The Affordable Care Act, also known as Obamacare, is an insurance program for patients. MACRA is a way for the government to actually look at the value of what they are paying for and try to improve the quality of outcomes in a cost-efficient manner. Mayo has always been a supporter of this. In 2009, our former CEO Denis A. Cortese, MD, wrote an article in The New England Journal of Medicine about the value in health care, which is what MACRA is trying to enhance.
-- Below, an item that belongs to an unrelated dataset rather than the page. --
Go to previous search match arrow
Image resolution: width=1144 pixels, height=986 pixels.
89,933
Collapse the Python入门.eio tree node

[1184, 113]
Health care has traditionally been an opaque market over the last 50 years. We have insurance companies, government payers, patients, providers and hospitals, many of which do not talk to each other. It has been difficult to bring a lot of market forces to bear. MACRA moves away from a fee-based payment model to an outcome-based payment model, where efficiency and good outcomes are rewarded. Those that are not being efficient are not rewarded. This should help create more of a market-based system, where ultimately you are driving down costs and helping more patients. It was passed bipartisan, one of the few pieces of legislation to get more than 90 votes in the Senate in the last several years. I am hopeful that this will remain a part of whatever the insurance plan ends up being passed in Congress.
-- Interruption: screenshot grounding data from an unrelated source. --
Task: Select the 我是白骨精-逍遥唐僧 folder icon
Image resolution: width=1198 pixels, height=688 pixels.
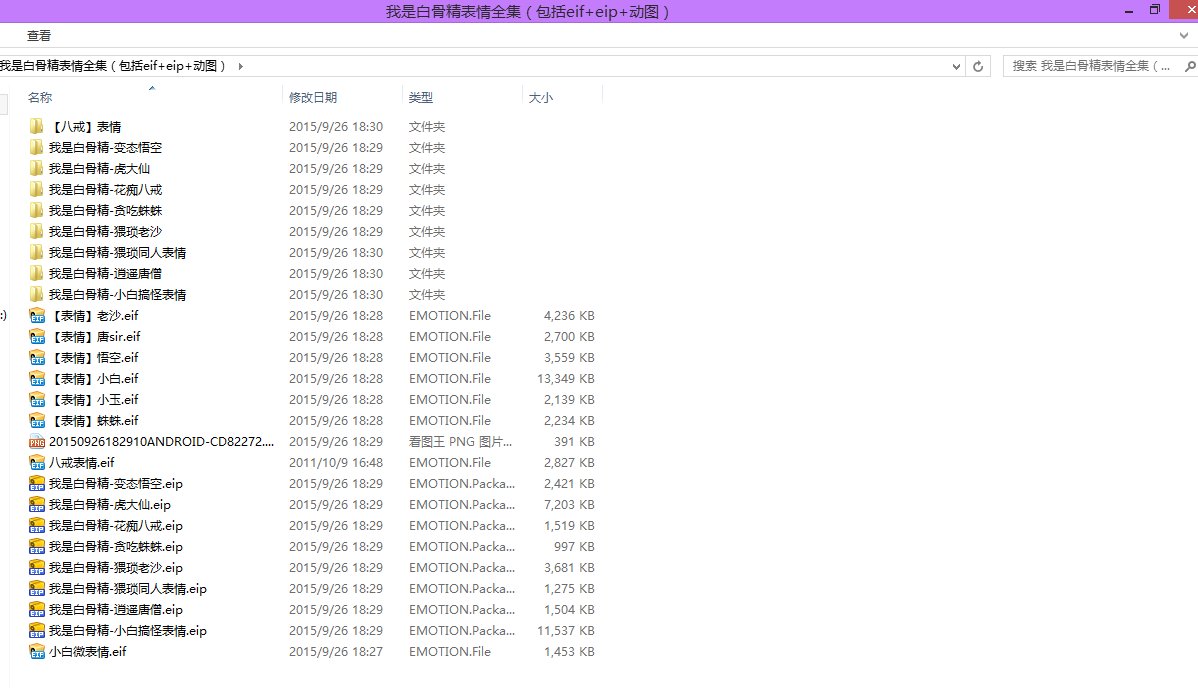Action: (37, 274)
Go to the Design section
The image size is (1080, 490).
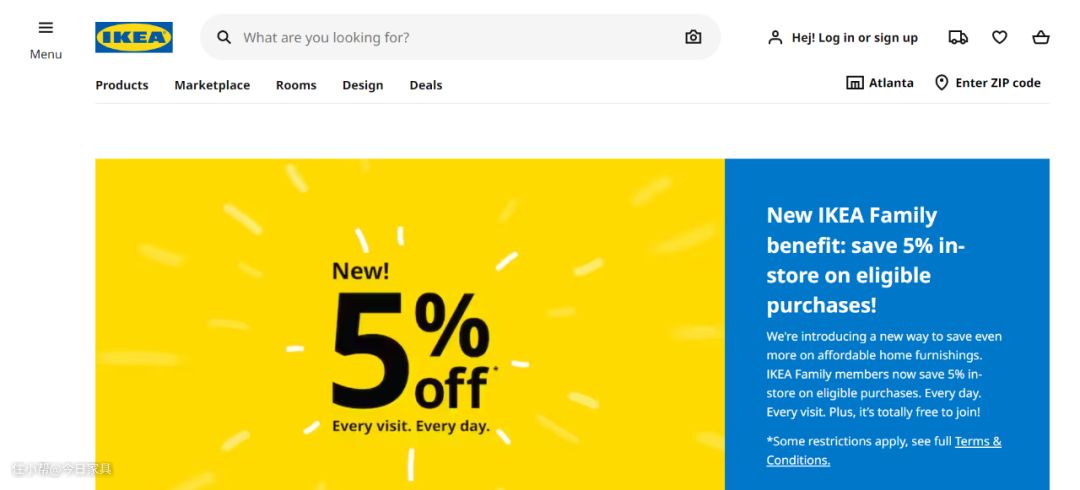point(363,85)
Should FITs be aware of these changes in health care legislation? What do they need to know?

It is imperative that FITs learn about health care legislative landscape. Starting this year, hospitals and health care organizations are required to report to the government on their outcomes, costs and quality measures. They are starting out small, but it will grow dramatically over the next three years. Medicare and the government will use that data as a benchmarking method to decide who is going to get bonus payments over the next few years and who will get reductions in their reimbursement.

Thus, it is important to know which outcome measures are being reported at your institution. Not all of them are the same, so you can ask locally which ones are you are held to and which ones you have to report. Also, understand that it will not just be outcomes that are reported like it has been in the past; they will be looking critically at the cost your organization charges for different services. Know that the data is actively being collected now and it will expand over the next couple of years.
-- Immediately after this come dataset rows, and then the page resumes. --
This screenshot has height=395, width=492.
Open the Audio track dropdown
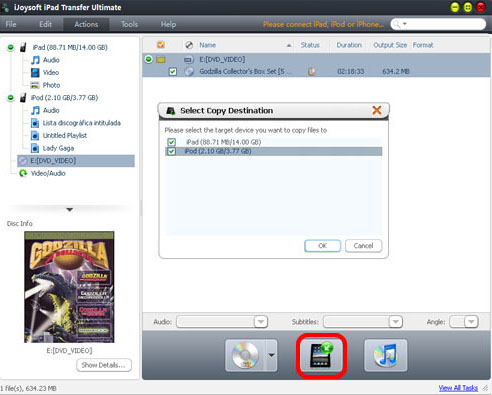pos(261,322)
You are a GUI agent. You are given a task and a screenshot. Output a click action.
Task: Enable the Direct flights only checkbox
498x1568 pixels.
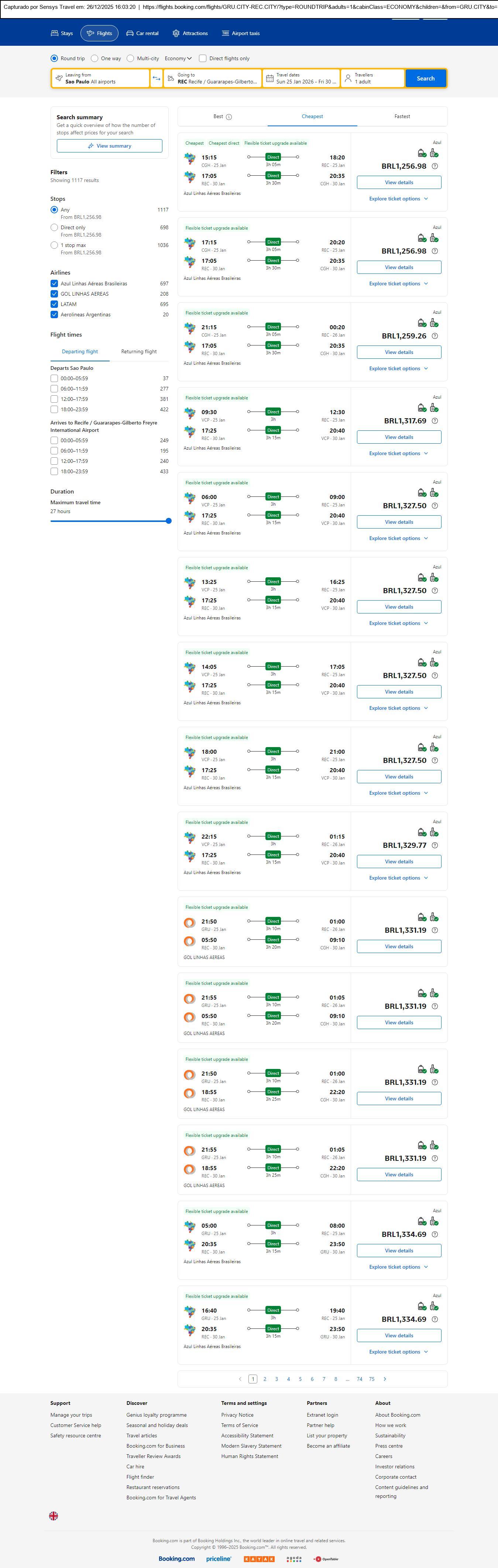click(203, 58)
Finally, what are your thoughts on social media in medicine?

Social media is clearly generational. You see a lot more people on Facebook, Twitter, LinkedIn, Snapchat, We Chat and all other modalities in the under 40 years old demographic. That being said, there are still plenty of older folks who are using these platforms. I think it is going to be important for education and providing feedback to patients. I have asked several times if we could use social media the way Lowe's, Amazon or any of the other commercial entities use it as a way of imparting information to the consumer that does not necessarily involve a human on the other side. There are opportunities to use social media as an educational tool for both physicians and patients, but it just may take a while to catch on. When Amazon went into their business model back in the 1990s, it did not catch on initially. Everyone would say: "Gee, this is great. But why aren't people embracing it?" It took a generation before the big migration from brick and mortar stores to internet-based consumerism occurred. I think the same thing will happen with medicine, but it will take a decade. Or two!